# PASSAGE
------------------------------------------------

Azure ML studio and tableau
For the first one download the below Tableau workbook file and complete the instructions within using the embedded data (no dataset upload required). Send completed Tableau workbook.
For the second assignment create a basic machine learning modeling experiment in Azure ML Studio to predict one of the labels
Potential features:
Gender: of the person who posted the Tweet
Country or State: of the location where the Tweet originated from
Weekday, Day, Hour: of the date it was tweeted
Klout: a score representing how “popular” or “important” the person is who posted the tweet
Sentiment: a score representing the tone of the tweet text
Reach: how many people had viewed the tweet at the time the data was collected
IsReshare: whether or not the tweet was a reshared of another tweet
RetweetCount: the number of “Retweets” other users had given the tweet
Likes: the number of “Likes” other users had given the tweet
Lang: the language that the tweet was written in
Candidate labels: Each of these features might represent the popularity or impact of a tweet. However, you can only use one.
Your goal is to select a label that is 1) as meaningful as possible, and 2) as easy to predict with strong accuracy and fit metrics as possible. However, you’ll find that those objects can conflict with each other at times: more of one may mean less of the other. Choose carefully.
Reach
IsReshare
RetweetCount
Likes
Requirements:
Build an experiment in Azure ML Studio to predict one of the candidate labels listed above or some derived version of those labels.
Follow the pattern and techniques learned in this module to select columns, split the data into a training and testing set, and then train, score, and evaluate the model
Select/include any feature that you think should logically explain or predict your label.
Use linear regression to train the model.
However, learn later that there are other algorithms available that are better suited to count-based data like RetweetCount, Likes, and Reach. But don’t worry about that for now.
Complete any relevant data preparation tasks demonstrated in the textbook chapters and in class (minimum 3 types).

------------------------------------------------

# RECORDS PROVIDED

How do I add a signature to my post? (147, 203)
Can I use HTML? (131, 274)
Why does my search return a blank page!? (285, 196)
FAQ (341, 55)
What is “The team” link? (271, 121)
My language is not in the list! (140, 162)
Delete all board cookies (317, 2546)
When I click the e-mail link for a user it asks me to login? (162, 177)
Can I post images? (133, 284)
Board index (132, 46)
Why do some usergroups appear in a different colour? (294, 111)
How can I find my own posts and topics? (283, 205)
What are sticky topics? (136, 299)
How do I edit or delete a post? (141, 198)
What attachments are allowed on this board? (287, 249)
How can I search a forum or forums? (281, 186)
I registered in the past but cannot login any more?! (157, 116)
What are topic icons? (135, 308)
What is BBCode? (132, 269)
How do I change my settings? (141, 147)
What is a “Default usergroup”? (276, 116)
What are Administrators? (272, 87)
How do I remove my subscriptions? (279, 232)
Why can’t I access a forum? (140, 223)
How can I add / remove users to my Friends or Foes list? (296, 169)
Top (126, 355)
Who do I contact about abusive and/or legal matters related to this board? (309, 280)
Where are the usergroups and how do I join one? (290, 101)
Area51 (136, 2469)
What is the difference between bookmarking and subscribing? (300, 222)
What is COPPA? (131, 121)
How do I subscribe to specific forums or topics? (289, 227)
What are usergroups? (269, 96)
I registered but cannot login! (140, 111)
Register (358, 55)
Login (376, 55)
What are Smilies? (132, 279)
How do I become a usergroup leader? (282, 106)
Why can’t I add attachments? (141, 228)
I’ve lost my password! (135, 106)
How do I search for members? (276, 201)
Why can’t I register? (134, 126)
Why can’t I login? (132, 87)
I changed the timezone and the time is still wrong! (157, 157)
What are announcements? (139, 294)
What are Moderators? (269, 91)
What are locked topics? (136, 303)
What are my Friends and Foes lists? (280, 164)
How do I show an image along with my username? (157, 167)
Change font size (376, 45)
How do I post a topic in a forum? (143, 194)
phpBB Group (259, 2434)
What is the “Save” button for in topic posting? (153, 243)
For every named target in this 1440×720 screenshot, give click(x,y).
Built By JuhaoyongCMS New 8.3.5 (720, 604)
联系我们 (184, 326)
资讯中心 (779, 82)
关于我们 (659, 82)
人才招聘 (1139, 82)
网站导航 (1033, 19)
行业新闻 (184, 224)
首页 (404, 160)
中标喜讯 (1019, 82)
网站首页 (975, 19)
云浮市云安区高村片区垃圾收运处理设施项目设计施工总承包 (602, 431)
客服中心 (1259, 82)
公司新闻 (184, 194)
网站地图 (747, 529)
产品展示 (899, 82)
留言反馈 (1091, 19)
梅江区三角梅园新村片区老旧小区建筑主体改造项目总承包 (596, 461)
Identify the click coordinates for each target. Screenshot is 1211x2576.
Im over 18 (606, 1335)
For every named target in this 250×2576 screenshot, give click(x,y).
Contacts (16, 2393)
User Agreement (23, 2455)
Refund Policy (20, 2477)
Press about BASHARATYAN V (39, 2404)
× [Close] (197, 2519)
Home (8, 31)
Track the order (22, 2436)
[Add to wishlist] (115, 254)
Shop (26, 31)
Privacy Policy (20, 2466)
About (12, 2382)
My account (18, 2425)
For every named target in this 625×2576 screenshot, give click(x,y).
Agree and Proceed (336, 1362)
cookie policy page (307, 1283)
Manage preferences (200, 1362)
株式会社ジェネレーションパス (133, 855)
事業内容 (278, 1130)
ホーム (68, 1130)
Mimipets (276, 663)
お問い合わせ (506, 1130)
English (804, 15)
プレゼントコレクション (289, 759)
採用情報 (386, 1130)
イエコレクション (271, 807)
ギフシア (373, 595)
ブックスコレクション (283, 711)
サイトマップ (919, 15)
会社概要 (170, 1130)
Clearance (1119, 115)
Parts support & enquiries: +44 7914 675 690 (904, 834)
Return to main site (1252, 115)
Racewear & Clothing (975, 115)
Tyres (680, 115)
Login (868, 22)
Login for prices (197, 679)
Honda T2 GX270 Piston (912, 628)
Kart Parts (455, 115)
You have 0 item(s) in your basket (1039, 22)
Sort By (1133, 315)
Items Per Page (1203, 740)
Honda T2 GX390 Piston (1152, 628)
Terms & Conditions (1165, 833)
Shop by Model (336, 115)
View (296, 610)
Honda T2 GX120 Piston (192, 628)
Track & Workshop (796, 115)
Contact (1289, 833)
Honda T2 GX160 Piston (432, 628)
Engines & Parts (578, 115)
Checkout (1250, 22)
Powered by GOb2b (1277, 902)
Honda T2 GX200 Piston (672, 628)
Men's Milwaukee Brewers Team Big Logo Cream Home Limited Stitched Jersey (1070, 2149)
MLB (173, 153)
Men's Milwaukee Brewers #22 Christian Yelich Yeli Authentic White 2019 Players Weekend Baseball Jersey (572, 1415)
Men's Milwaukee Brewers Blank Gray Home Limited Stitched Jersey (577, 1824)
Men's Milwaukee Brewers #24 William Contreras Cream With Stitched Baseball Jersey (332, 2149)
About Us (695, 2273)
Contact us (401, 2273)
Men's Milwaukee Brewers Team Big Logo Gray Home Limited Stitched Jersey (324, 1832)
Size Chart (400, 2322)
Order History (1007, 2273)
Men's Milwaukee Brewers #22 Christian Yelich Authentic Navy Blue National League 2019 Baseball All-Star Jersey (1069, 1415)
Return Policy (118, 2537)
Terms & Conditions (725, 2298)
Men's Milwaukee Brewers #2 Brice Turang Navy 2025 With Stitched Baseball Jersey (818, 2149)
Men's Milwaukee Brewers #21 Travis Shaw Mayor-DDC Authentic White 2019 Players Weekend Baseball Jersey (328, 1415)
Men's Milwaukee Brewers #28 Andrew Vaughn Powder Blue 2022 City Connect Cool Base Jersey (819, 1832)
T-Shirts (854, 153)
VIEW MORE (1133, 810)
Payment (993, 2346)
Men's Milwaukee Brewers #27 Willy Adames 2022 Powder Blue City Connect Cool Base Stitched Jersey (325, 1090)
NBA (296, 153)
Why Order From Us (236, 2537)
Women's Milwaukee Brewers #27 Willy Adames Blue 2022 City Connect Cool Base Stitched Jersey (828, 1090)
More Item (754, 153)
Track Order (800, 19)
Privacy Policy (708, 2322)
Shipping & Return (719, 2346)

------------------------------------------------

# WHAT THE TASK REQUIRES
Retype the stretch of the Azure ML and Tableau assignment above from "For the second" through "only use one.", word for word.

# YOUR SOLUTION
For the second assignment create a basic machine learning modeling experiment in Azure ML Studio to predict one of the labels
Potential features:
Gender: of the person who posted the Tweet
Country or State: of the location where the Tweet originated from
Weekday, Day, Hour: of the date it was tweeted
Klout: a score representing how “popular” or “important” the person is who posted the tweet
Sentiment: a score representing the tone of the tweet text
Reach: how many people had viewed the tweet at the time the data was collected
IsReshare: whether or not the tweet was a reshared of another tweet
RetweetCount: the number of “Retweets” other users had given the tweet
Likes: the number of “Likes” other users had given the tweet
Lang: the language that the tweet was written in
Candidate labels: Each of these features might represent the popularity or impact of a tweet. However, you can only use one.